Differential modifications to protein termini are specified with their own modification_protC and modification_protN parameters. These parameters need only the differential mass as values. It is possible to specify more than one differential protein modification with multiple instances of these parameters.
Fixed modifications are changes to the mass values that are applied to all instances of the specified amino acids and termini. The syntax for fixed modifications to peptides is identical to the syntax for differential modifications, except the parameter is named fixed_modification. The amino acid is specified in upper case. The peptide c-terminus or n-terminus is specified with lowercase ‘c’ or ‘n’, respectively. Add multiple fixed_modification lines to the Kojak configuration file to indicate multiple mass differences in the analysis.
Like the differential modifications to protein termini, fixed modifications can also be specified to the protein c-terminus or n-terminus. Use fixed_modification_protC and fixed_modification_protN to specify these mass differences. These parameters need only the mass as values.
To summarize, parameters to indicate modifications have been expanded from two to six. Under the new rules, there are specific ways to indicate the mass differences be applied to the peptides and peptide termini, or the protein termini. All mass values are in addition to the existing default amino acid values. There are no special characters (e.g. $ and @) to specify termini.

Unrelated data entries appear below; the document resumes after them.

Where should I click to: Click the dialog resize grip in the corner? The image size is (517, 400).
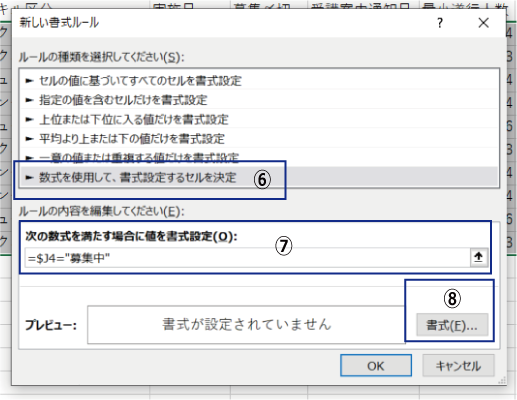pyautogui.click(x=502, y=380)
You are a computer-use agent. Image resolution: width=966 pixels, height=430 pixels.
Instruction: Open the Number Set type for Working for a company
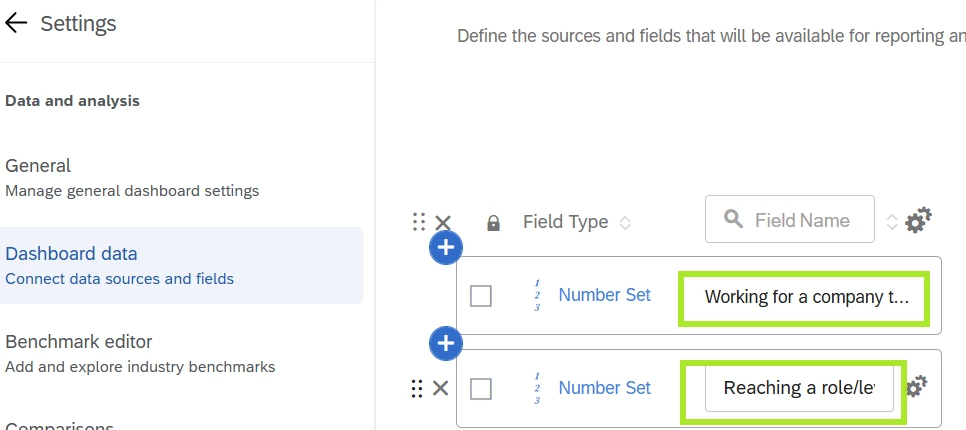pyautogui.click(x=604, y=295)
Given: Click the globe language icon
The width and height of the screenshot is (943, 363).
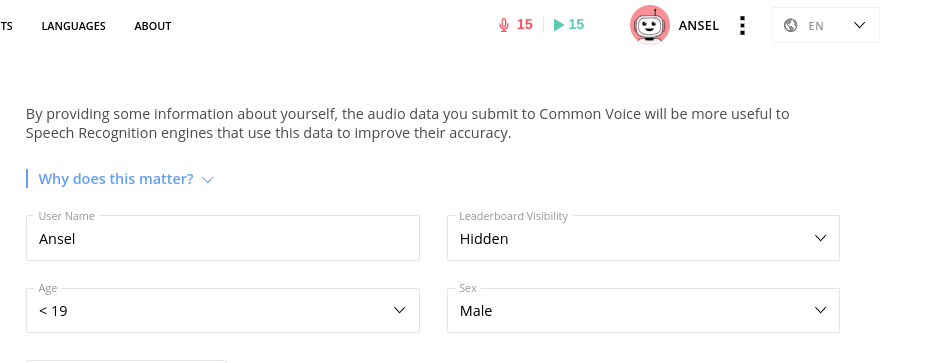Looking at the screenshot, I should (791, 25).
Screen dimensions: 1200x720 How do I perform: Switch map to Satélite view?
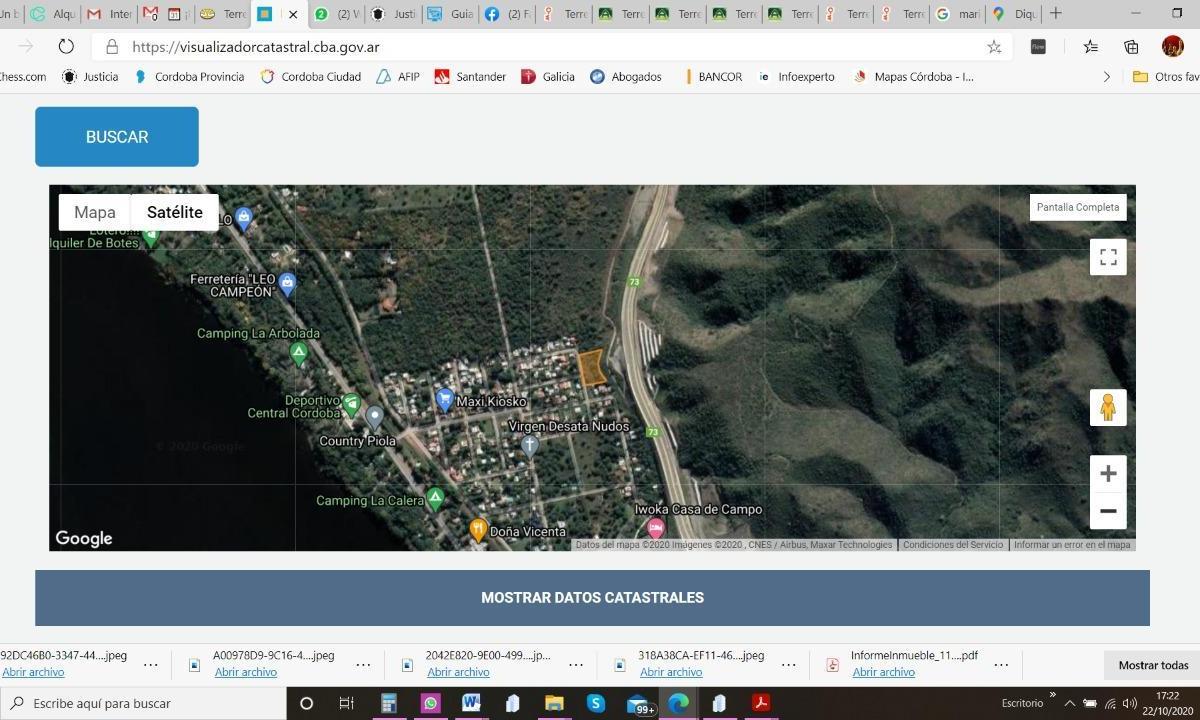tap(175, 212)
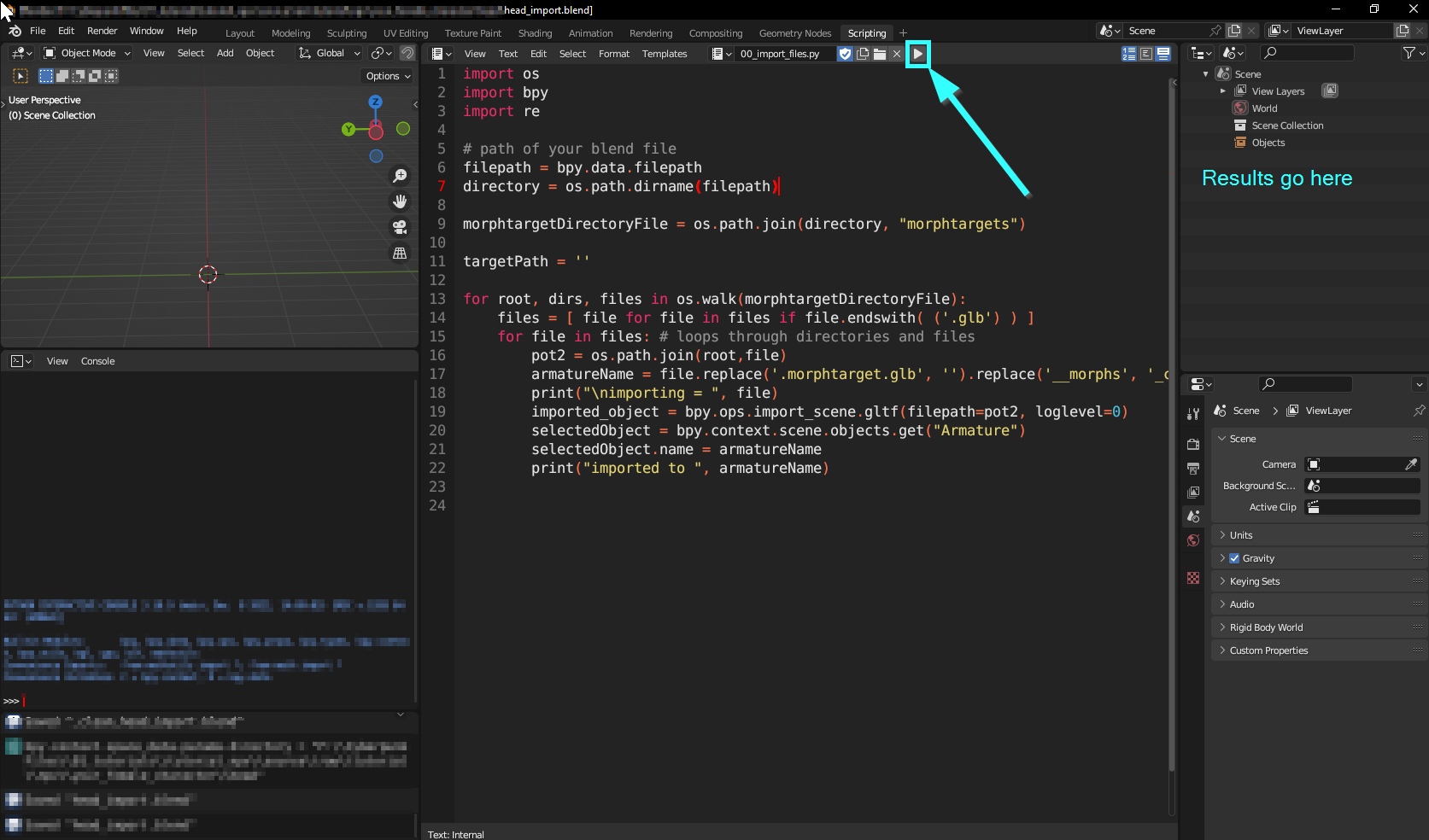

Use lowercase ‘c’ and ‘n’ to specify peptide termini modifications, or the appropriate protein termini modification parameters.
Chemical cross-linkers pose a special case. They frequently target multiple sites at the protein level (multiple amino acids and the protein termini). Cross-linker that binds on only one side (hydrolyzing on the other side) can therefore create a diverse set of differential modifications to search for. Rather than list all possibilities as a large set of modification parameters, Kojak has a simple shortcut: the mono_link parameter. This parameter accepts a set of amino acid characters. It also accepts ‘c’ or ‘n’ to specify the protein C-terminus or N-terminus, respectively. The final value is the differential mass to apply. This is a very convenient shortcut. For example, by specifying “mono_link = cDE -0.9837153”, the necessary parameters to define an EDC mono-link has been reduced from three differential modification parameters to a single mono_link parameter.
This month’s release rolls out additional bugfixes.
A buffer overrun was intermittently causing crashes with using the turbo_button in searches. The fix improves the stability of the turbo_button searches. Again, this feature is still in the experimental stages, thus the ability to disable it is in the parameters file. An additional bugfix corrected cases where the n- and c-terminal modifications of loop-links were being reported elsewhere in the peptide.